====== PROVIDED INFORMATION

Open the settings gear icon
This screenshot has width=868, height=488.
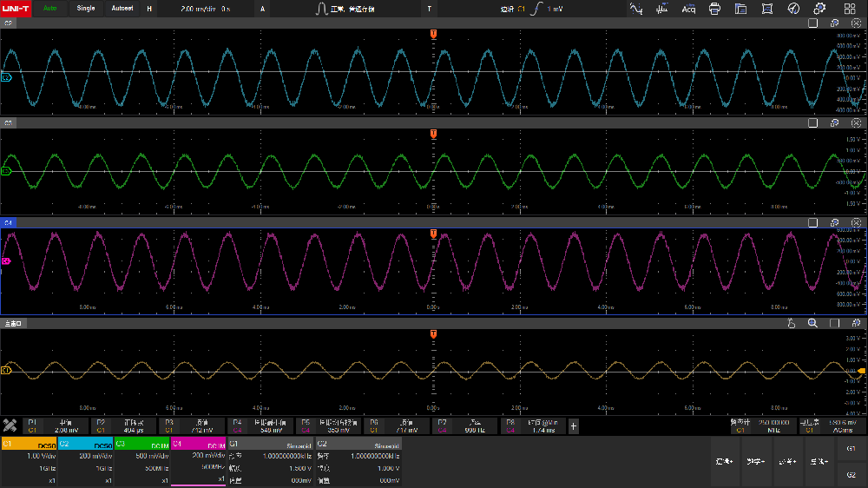(819, 9)
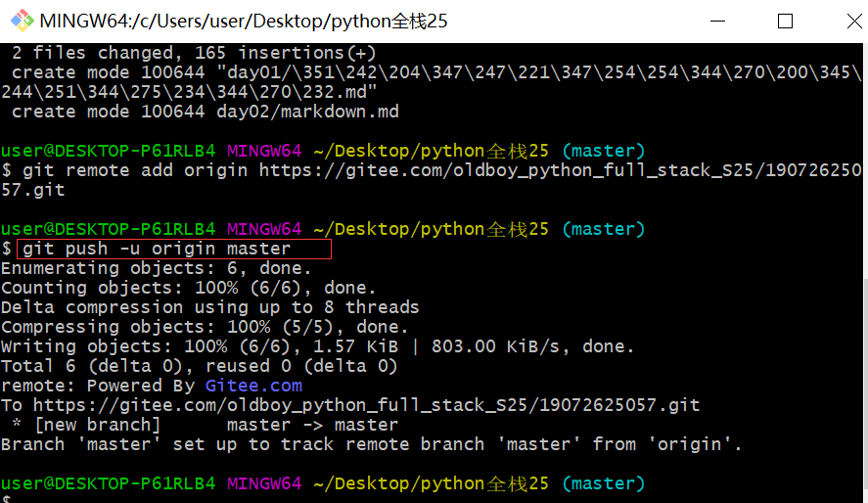Click the window title path text
The width and height of the screenshot is (868, 503).
pos(244,21)
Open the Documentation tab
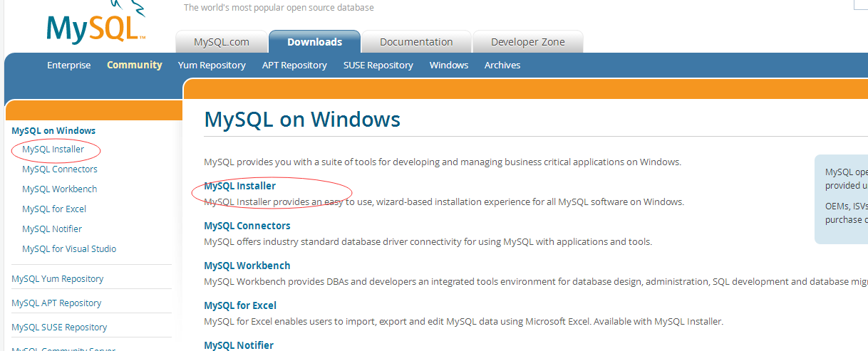The image size is (868, 351). (416, 42)

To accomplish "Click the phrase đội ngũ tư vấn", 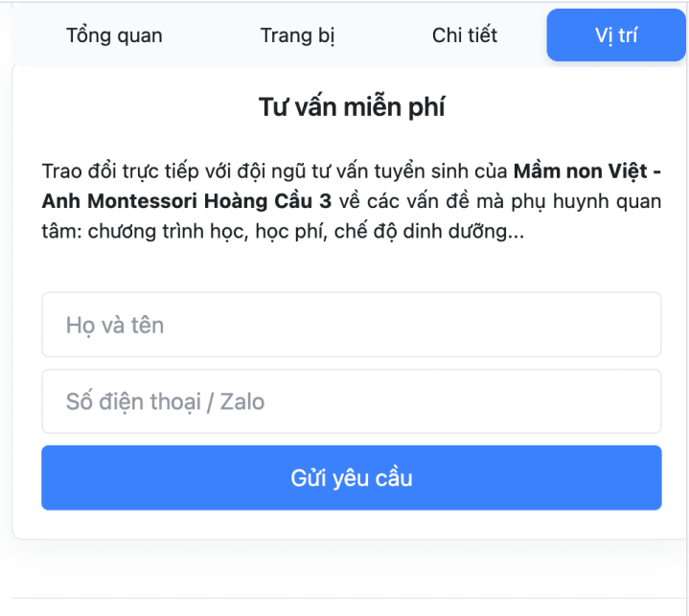I will point(302,171).

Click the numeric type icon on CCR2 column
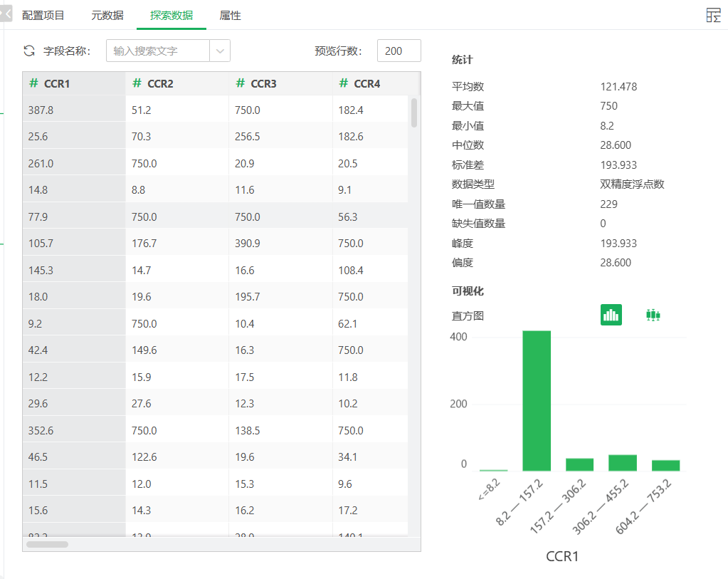[x=134, y=83]
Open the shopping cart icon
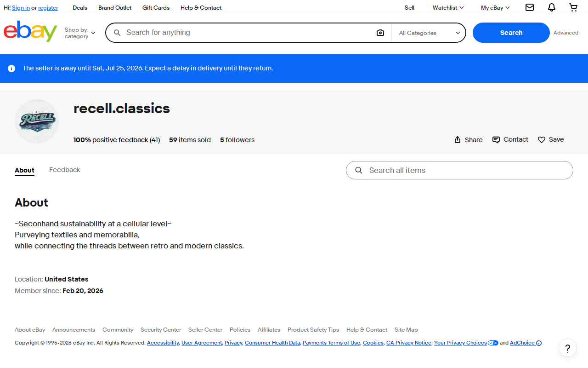This screenshot has height=368, width=588. [x=573, y=7]
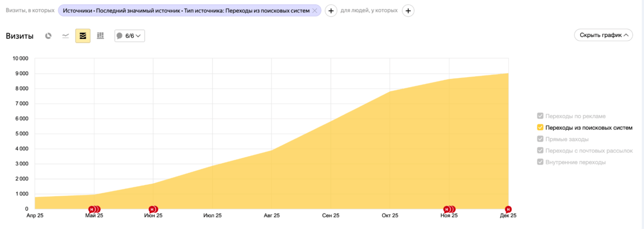Toggle the Переходы по рекламе checkbox
The width and height of the screenshot is (644, 229).
540,116
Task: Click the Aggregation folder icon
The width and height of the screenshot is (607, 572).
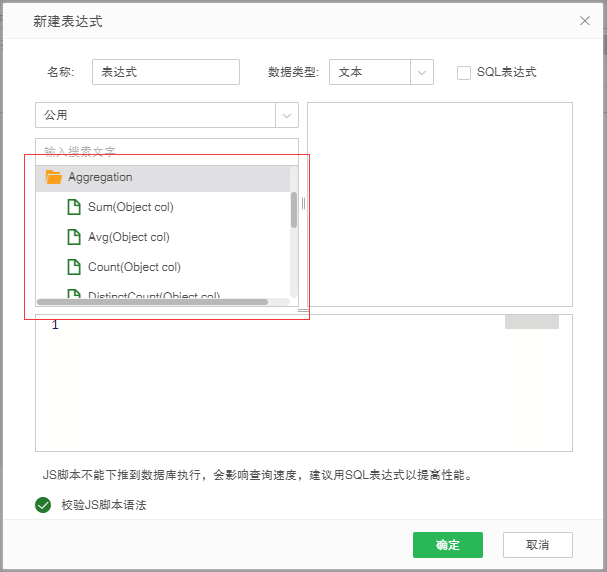Action: click(x=54, y=177)
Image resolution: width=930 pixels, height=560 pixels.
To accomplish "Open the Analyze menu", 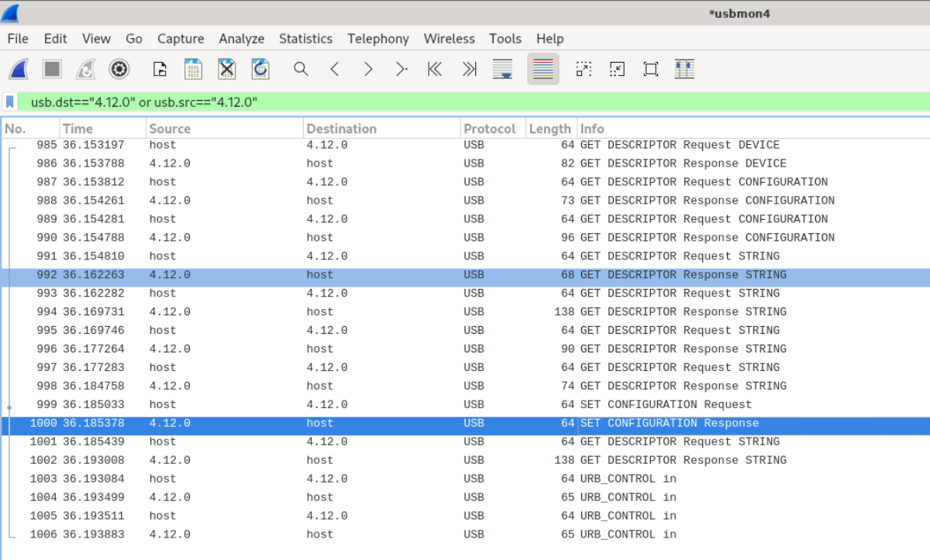I will [x=241, y=39].
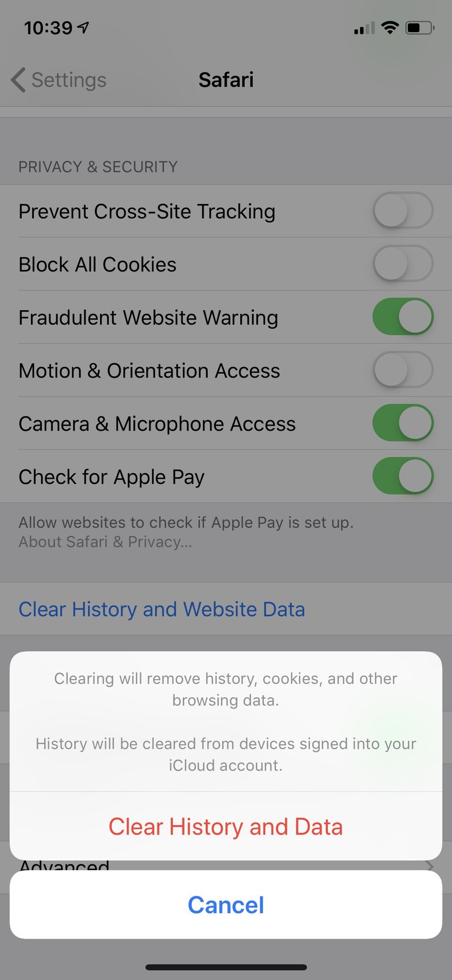The image size is (452, 980).
Task: Open About Safari & Privacy link
Action: pyautogui.click(x=105, y=542)
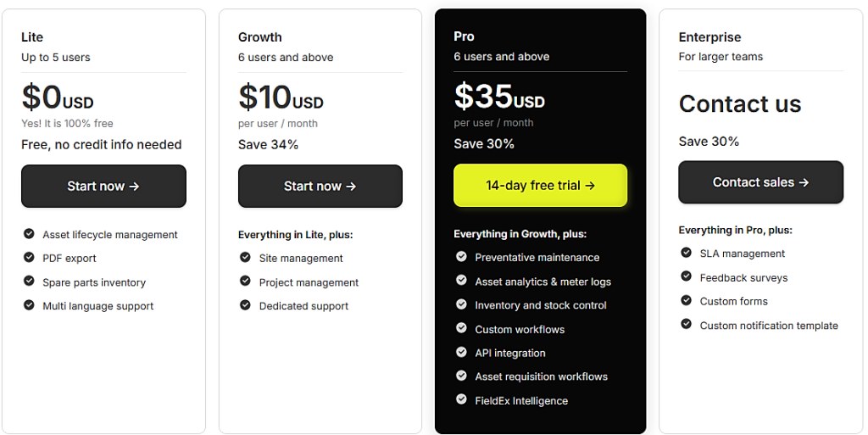This screenshot has height=435, width=868.
Task: Click Start now button in Growth plan
Action: pyautogui.click(x=320, y=186)
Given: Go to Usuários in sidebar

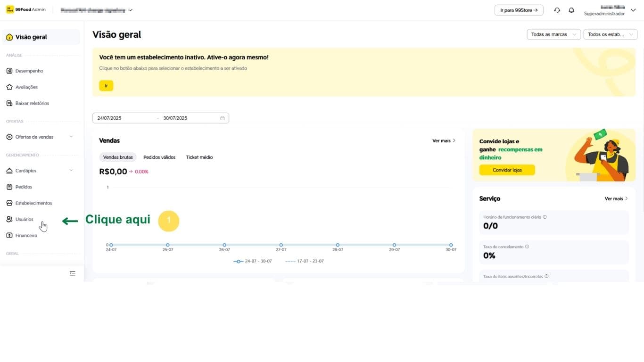Looking at the screenshot, I should click(x=24, y=219).
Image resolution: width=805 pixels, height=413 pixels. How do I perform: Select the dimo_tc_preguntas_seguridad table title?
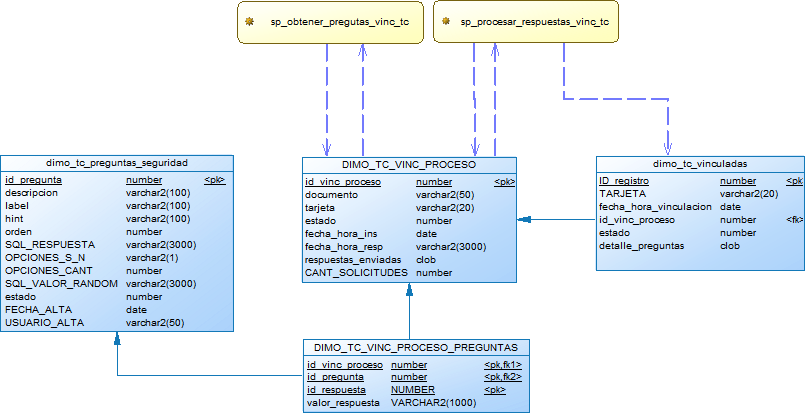(117, 162)
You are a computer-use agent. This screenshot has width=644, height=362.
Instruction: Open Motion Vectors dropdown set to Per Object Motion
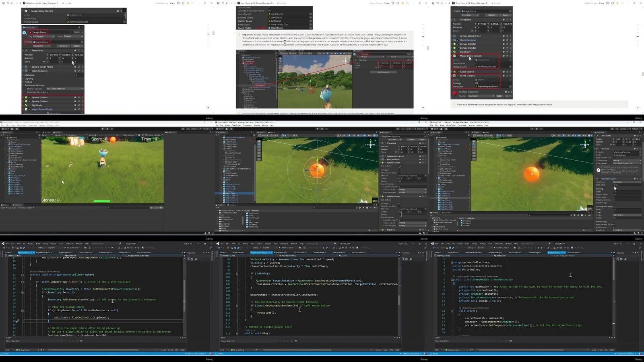coord(64,89)

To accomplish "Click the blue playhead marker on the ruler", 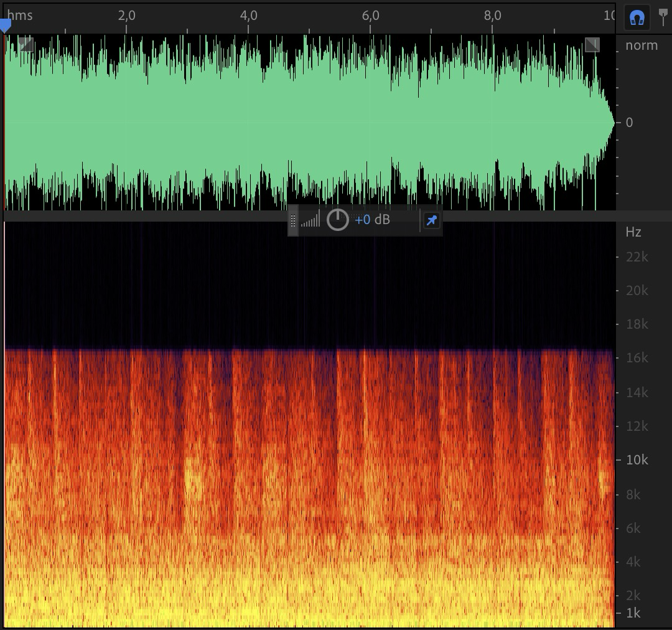I will click(x=5, y=26).
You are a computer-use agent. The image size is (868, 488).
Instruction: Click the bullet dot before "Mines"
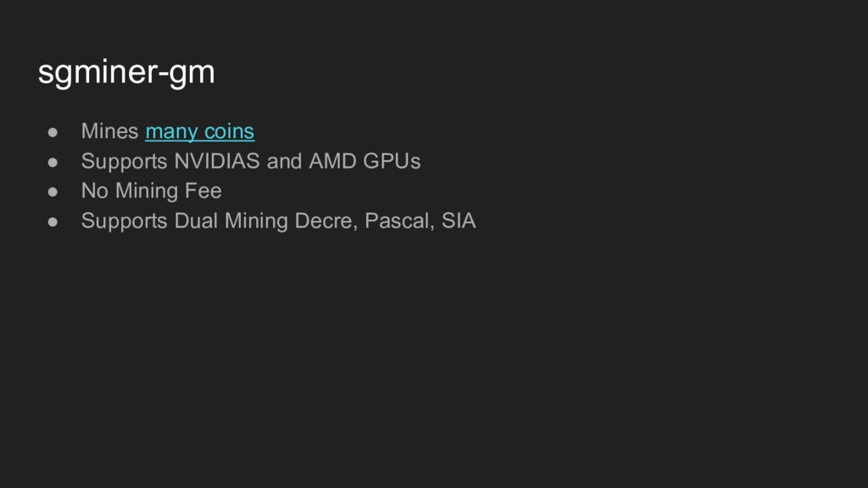pos(53,132)
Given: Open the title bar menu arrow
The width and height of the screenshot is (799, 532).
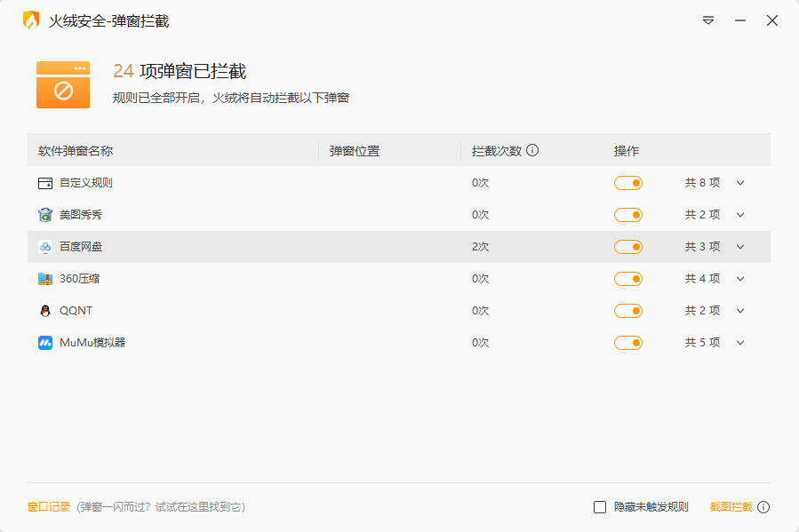Looking at the screenshot, I should click(x=707, y=20).
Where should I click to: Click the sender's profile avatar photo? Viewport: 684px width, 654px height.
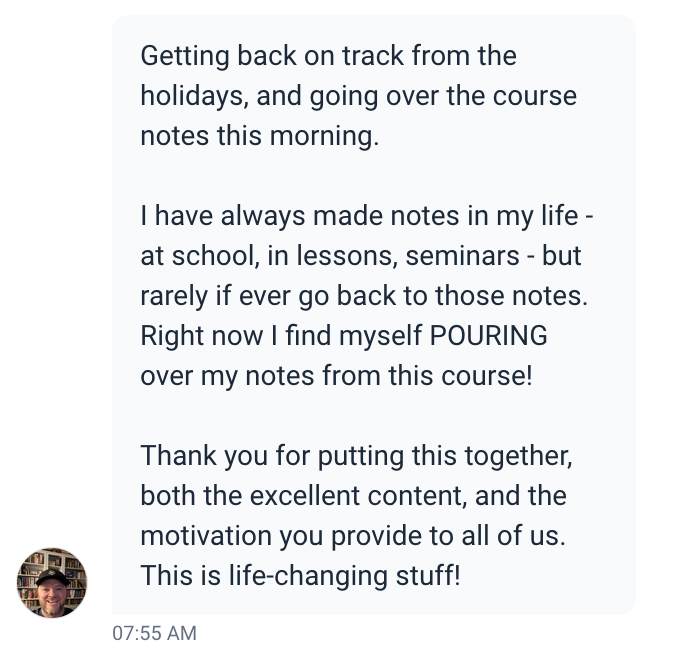[x=52, y=582]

============

PROBLEM DETAILS
Note each line of the entries that has "computer" in it, and copy those lines.

WRITTEN ANSWER
You are a computer-use agent. This screenshot has width=644, height=362.
You are a computer-use agent. The image size is (868, 488).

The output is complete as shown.